TRECHO PARA LEITURA:

○ ○ ○

Quais os riscos do uso dessa tecnologia?
Existem enormes benefícios com a IA, mas eles vêm com riscos e vulnerabilidades, como o direcionamento negativo, viés parcial de uma situação, violações de privacidade, deepfake [modificações em vídeos, imagens ou sons de forma extremamente realista] e vulnerabilidades de segurança da própria tecnologia.
Embora regulamentações governamentais sejam necessárias, acredito ser igualmente importante buscar mecanismos no setor privado e novas soluções tecnológicas para controlar esses riscos, incentivando as empresas a construir uma AI responsável por meio de autorregulação, ao invés de priorizar o lucro a curto prazo.
Em um mundo ideal, empresários e investidores devem explorar novos ecossistemas que se concentrem em modelos de negócio que alinhem o interesse corporativo em benefício do usuário a longo prazo – como aumento de riqueza, conhecimento ou felicidade –, em vez de comportamento do usuário a curto prazo, como dinheiro gasto pelo consumidor.
Em questões de privacidade, como estabelecer limites saudáveis para a IA?
Para lidar com isso, um novo ramo da computação chamado “computação de privacidade” tenta isolar o uso de dados pessoais somente para dispositivos confiáveis, como por exemplo em seu celular, sem comprometer sua privacidade.
Acredito que ao combinar regulamentações, mecanismos do setor privado e soluções tecnológicas, as vulnerabilidades induzidas pela IA serão endereçadas de forma similar a qualquer outra onda tecnológica que tenhamos experimentado.
Como a estratégia da China de investir maciçamente em IA está mudando o país e sua economia?

○ ○ ○

INSTRUÇÕES A SEGUIR: Reproduza o texto sobre os riscos da inteligência artificial desde "Em questões de" até "comprometer sua privacidade.", inclusive.

○ ○ ○

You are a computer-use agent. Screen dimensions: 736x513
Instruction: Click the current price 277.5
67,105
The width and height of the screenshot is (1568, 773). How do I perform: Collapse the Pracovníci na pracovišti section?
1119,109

○ ○ ○

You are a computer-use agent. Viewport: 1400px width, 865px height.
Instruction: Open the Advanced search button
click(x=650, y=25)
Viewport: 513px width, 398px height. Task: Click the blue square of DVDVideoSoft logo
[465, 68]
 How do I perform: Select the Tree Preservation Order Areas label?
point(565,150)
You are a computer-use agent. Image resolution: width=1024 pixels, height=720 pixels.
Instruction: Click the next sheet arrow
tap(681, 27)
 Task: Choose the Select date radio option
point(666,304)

○ ○ ○

ÁREA DE RESPOSTA:
Em questões de privacidade, como estabelecer limites saudáveis para a IA?
Para lidar com isso, um novo ramo da computação chamado “computação de privacidade” tenta isolar o uso de dados pessoais somente para dispositivos confiáveis, como por exemplo em seu celular, sem comprometer sua privacidade.